Write out the following lines of data exactly as they appear, leaving out the pictures.

Text and element pointing data:
'''
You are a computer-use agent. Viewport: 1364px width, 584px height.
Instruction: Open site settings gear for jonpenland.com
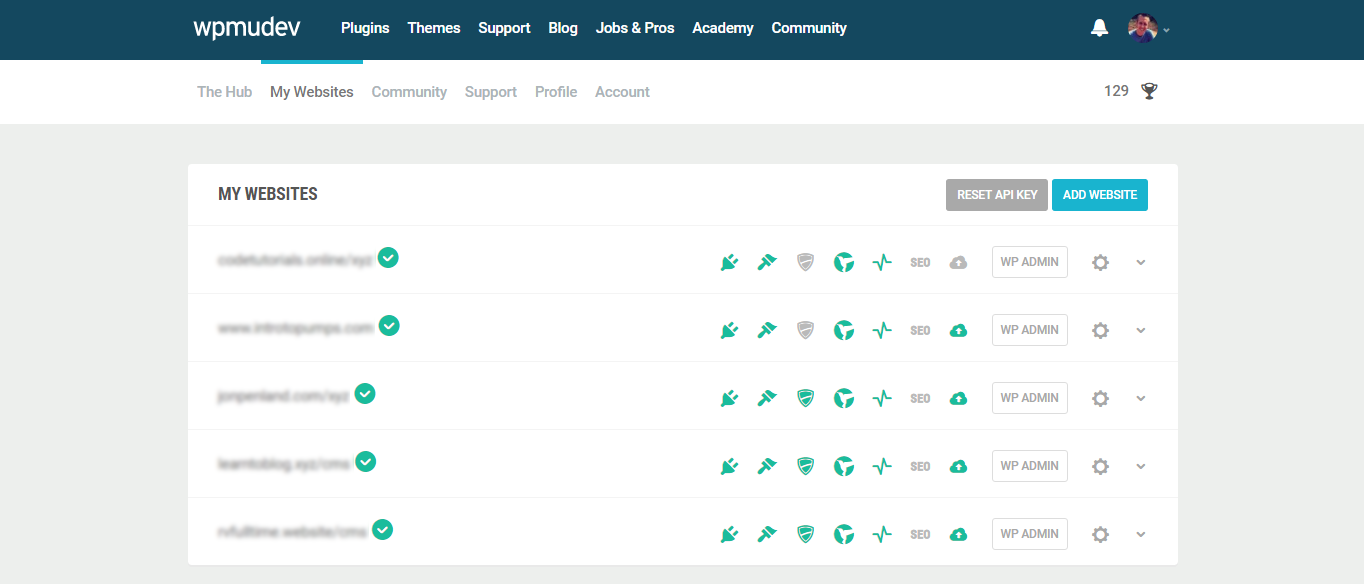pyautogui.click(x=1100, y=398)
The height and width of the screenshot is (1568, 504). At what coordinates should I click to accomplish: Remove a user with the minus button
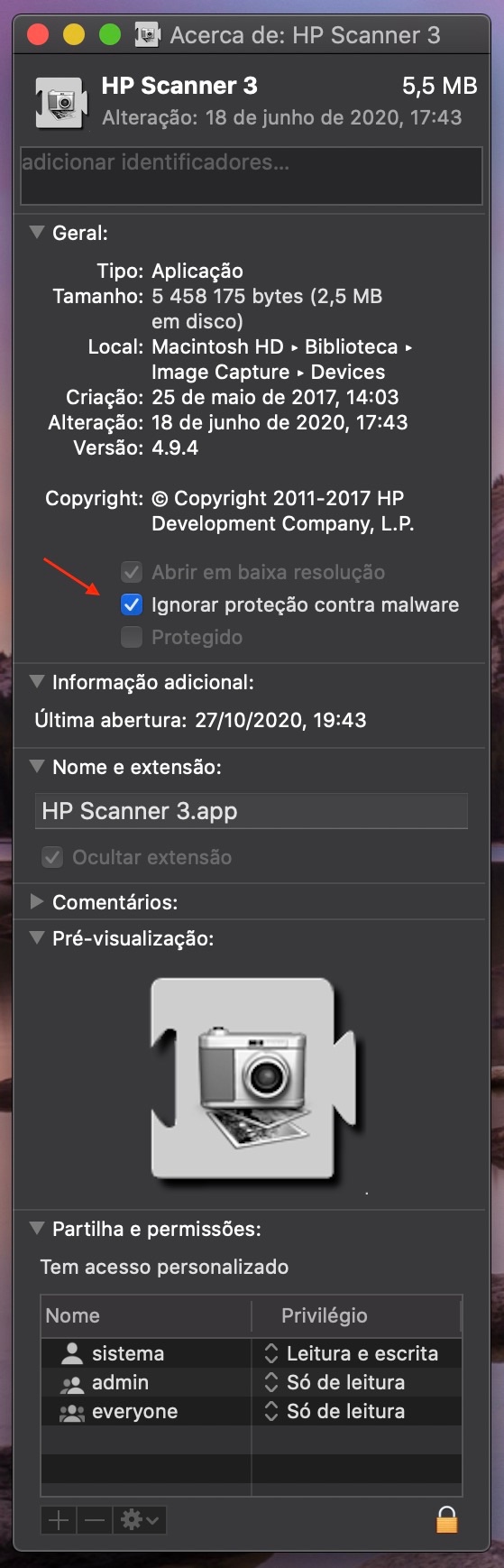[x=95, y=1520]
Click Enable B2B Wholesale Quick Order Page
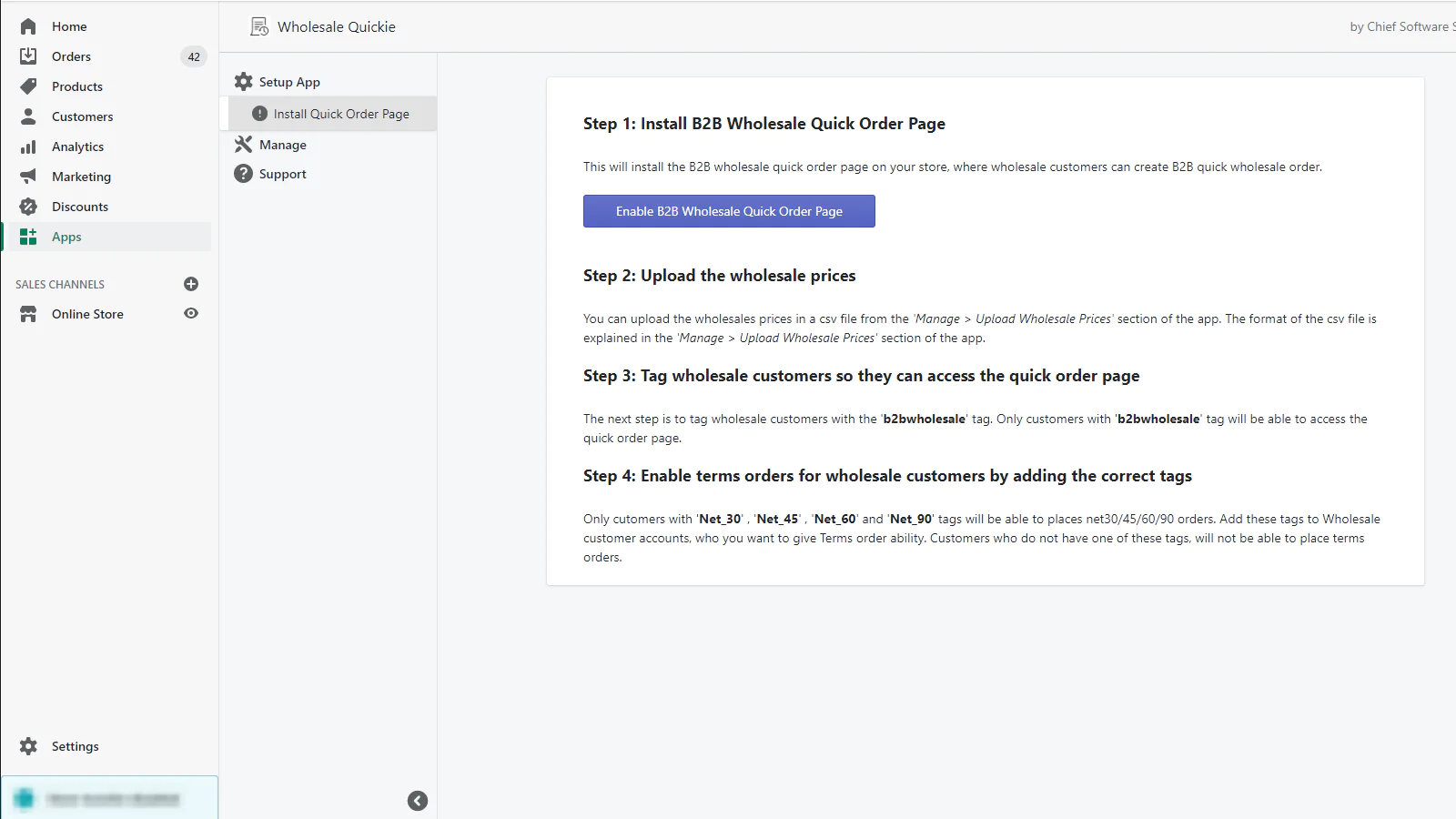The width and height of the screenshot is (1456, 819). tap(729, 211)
'''
### Complete response
You are a computer-use agent. Viewport: 1364px width, 584px height.
Instruction: Open site settings gear for jonpenland.com
pyautogui.click(x=1100, y=398)
The height and width of the screenshot is (1568, 504). At what coordinates should I click to accomplish: Remove a user with the minus button
[x=95, y=1520]
Click Enable B2B Wholesale Quick Order Page
The width and height of the screenshot is (1456, 819). tap(729, 211)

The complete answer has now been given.